JAX has a special role in maintaining and distributing genetically defined mouse models to the worldwide scientific community. When the COVID-19 crisis arose, it became clear that there would be high and immediate demand for the mouse model.
“Right now, we’re going from zero to a hundred miles an hour,” Lutz says. “We started with getting a small vial of sperm from Stanley Perlman, who very generously and very graciously understood the urgency of the situation and released that to us immediately. He then released another 15 vials that we got from his laboratory.”
To generate sufficient quantities of the K18-hACE2 mice, the JAX team immediately initiated a large-scale in vitro fertilization (IVF) program. “We are extremely fortunate to have reproductive science capabilities that far extend our capacity to generate these mice by just natural mating,” Lutz explains. “Natural mating involves putting a male and a female into a cage, giving them some time to get to know each other, and producing a small litter of pups of maybe five or six animals.”
By using IVF alongside traditional breeding, JAX has generated a new colony of hACE2 mice. The colony can now be sized to meet the demands of researchers around the world.
Lutz notes that all this extraordinary effort is more expensive to conduct than traditional breeding. “But one thing that we have committed ourselves to doing is to making sure that the price of the mice is as low as it can possibly be. This is very much in line with our nonprofit mission. We do want to lend some reassurance to the users of these animals that we are providing them not only as quickly as possible, but as cost-effectively as we possibly can, so that they can maximize the use of these animals in their research.” Thanks to the cooperation of the University of Iowa, JAX is also keeping licensing costs associated with the mice to a minimum.

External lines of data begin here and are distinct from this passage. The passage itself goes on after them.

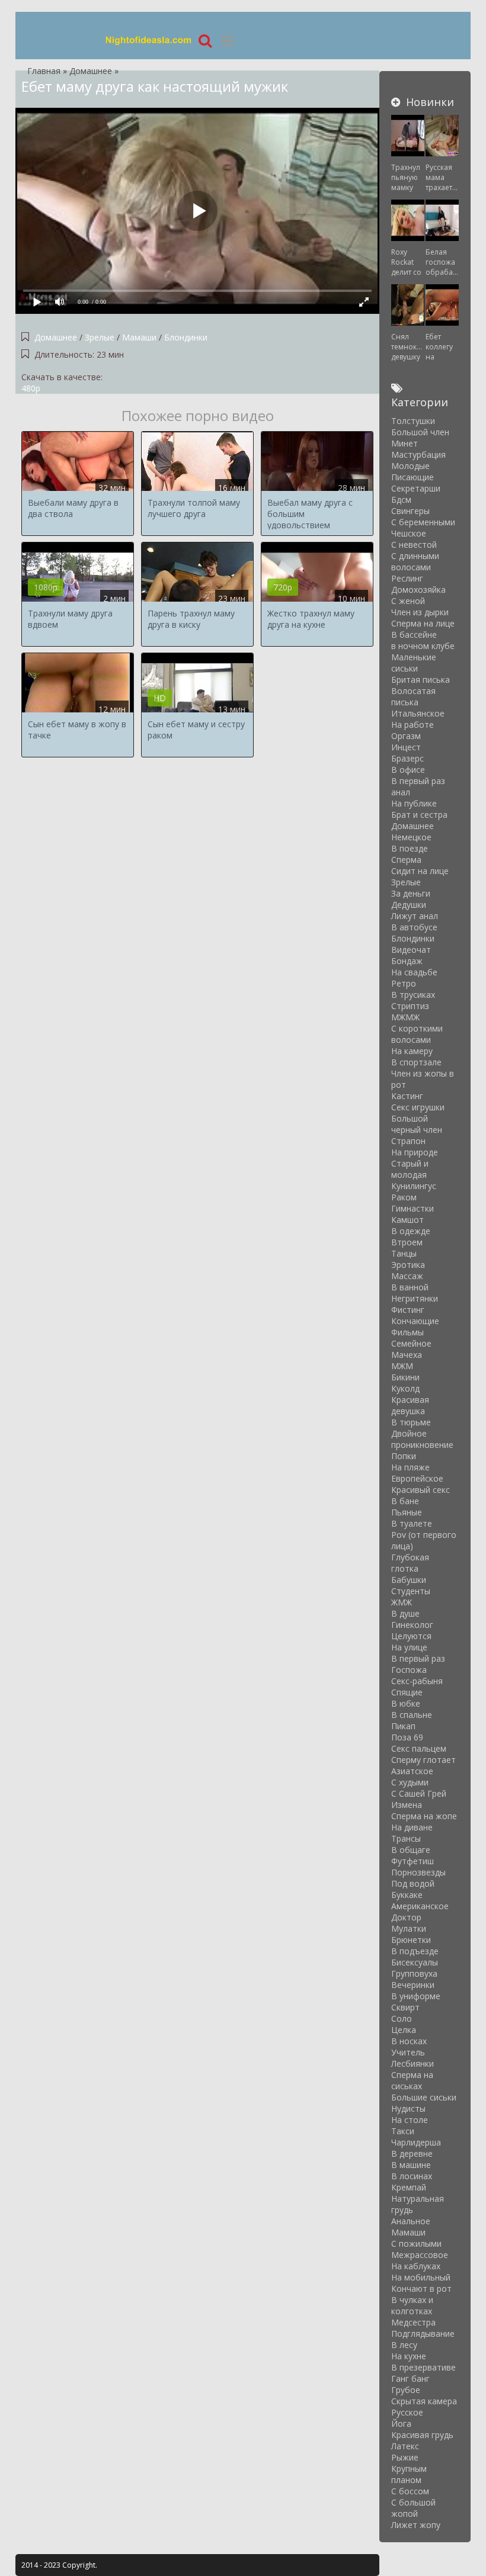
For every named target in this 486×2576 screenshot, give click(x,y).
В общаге (410, 1849)
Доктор (406, 1917)
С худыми (410, 1782)
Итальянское (418, 713)
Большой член (420, 432)
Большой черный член (416, 1124)
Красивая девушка (410, 1405)
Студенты (410, 1591)
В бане (405, 1501)
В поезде (409, 848)
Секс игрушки (418, 1107)
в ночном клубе (423, 645)
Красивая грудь (422, 2434)
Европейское (417, 1478)
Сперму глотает (423, 1759)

Besides the efforts to breed and distribute enough K18-hACE2 mice to meet demand, JAX is reviewing other mouse models for their potential to advance COVID-19 research.

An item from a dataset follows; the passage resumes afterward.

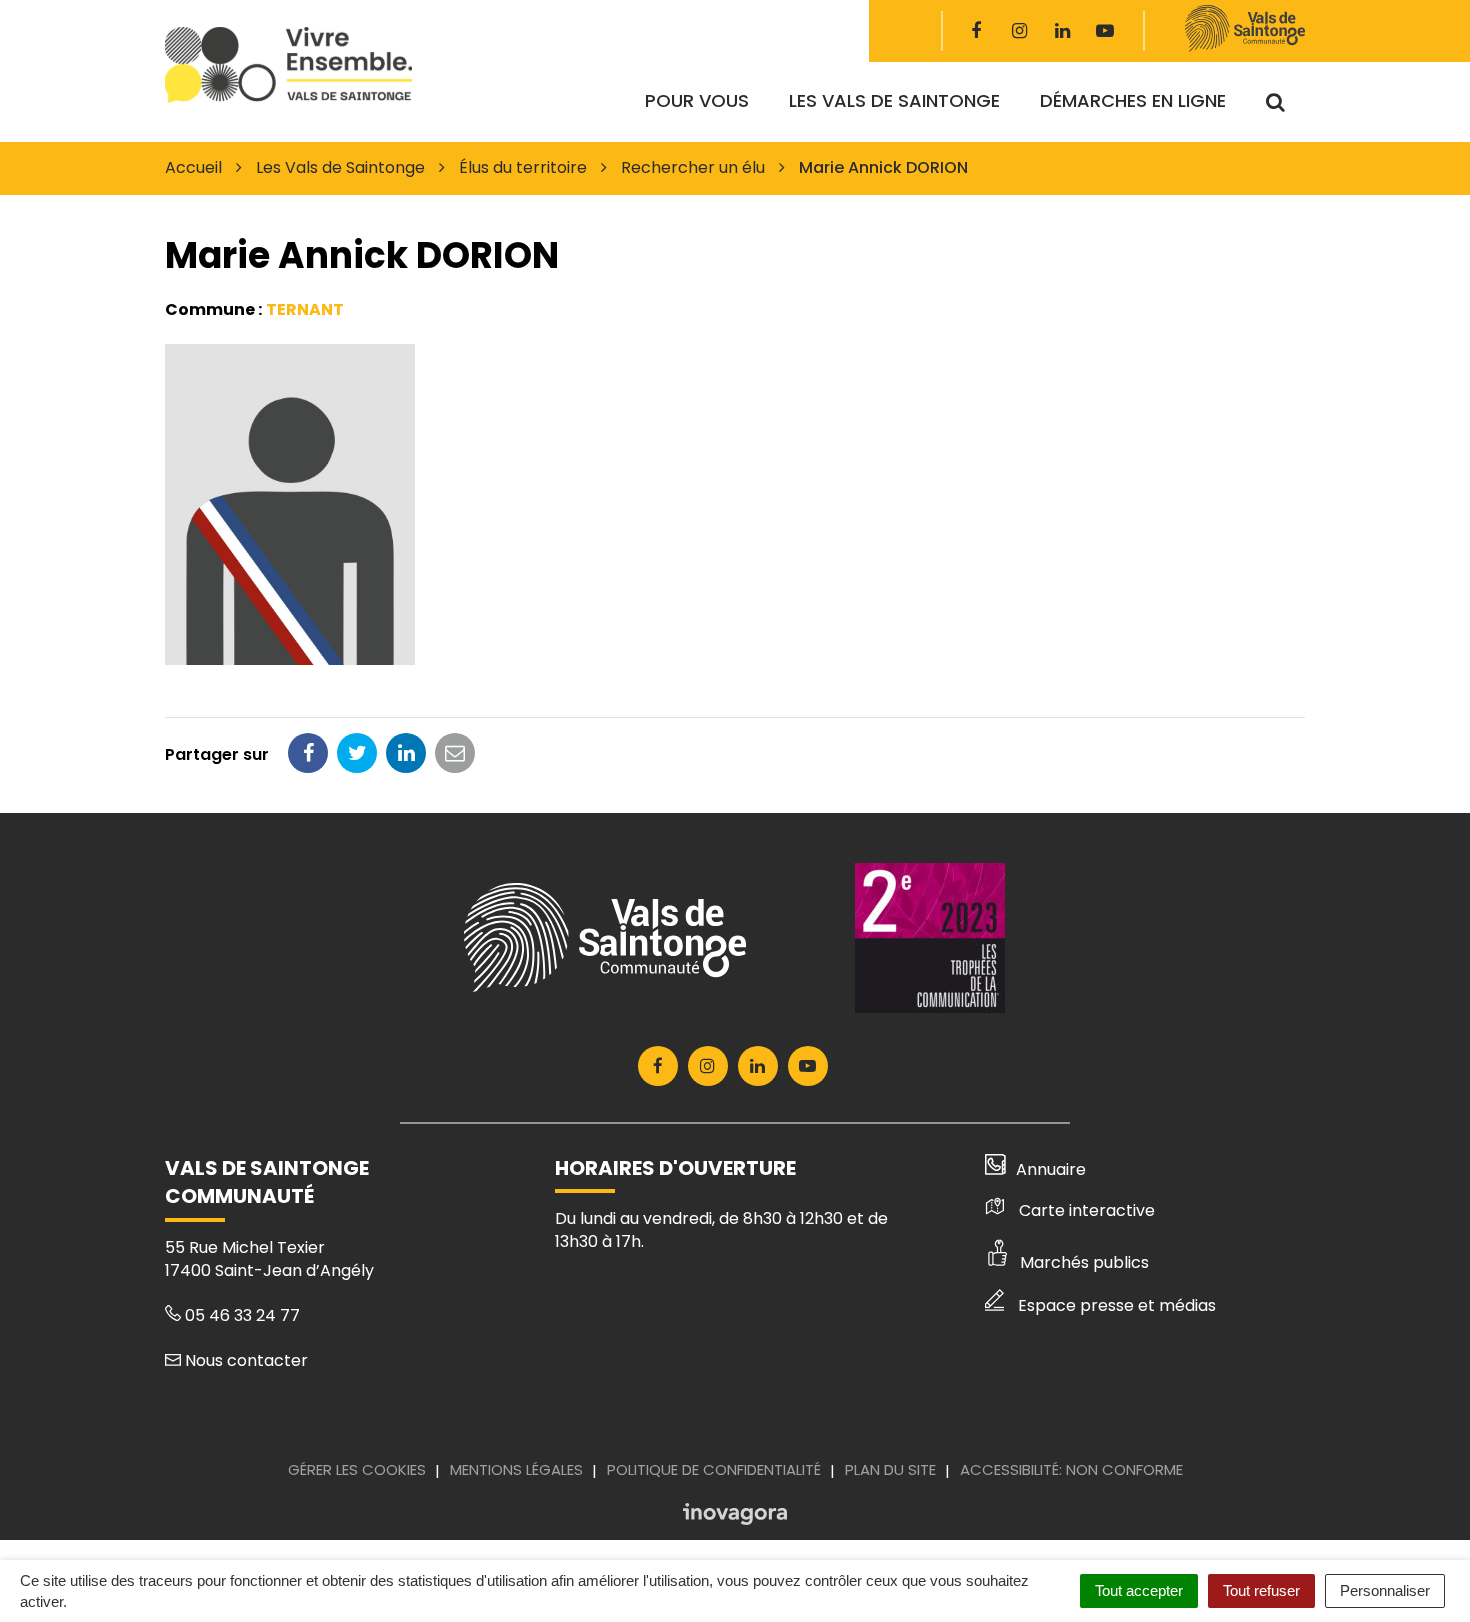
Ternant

Lutz adds, “I think that the work we’re doing with COVID-19 really speaks to the strengths of The Jackson Laboratory. I don’t imagine that there are many institutions who could be called into action in the way that we have been, and responded as quickly as we have. We certainly have an excellent staff of individuals. Our nonprofit mission resonates throughout the institution, especially at times of crises like these. And I think we feel very privileged to be able to participate and facilitate the work that really needs to happen, to get the country and the world through this crisis at this time.”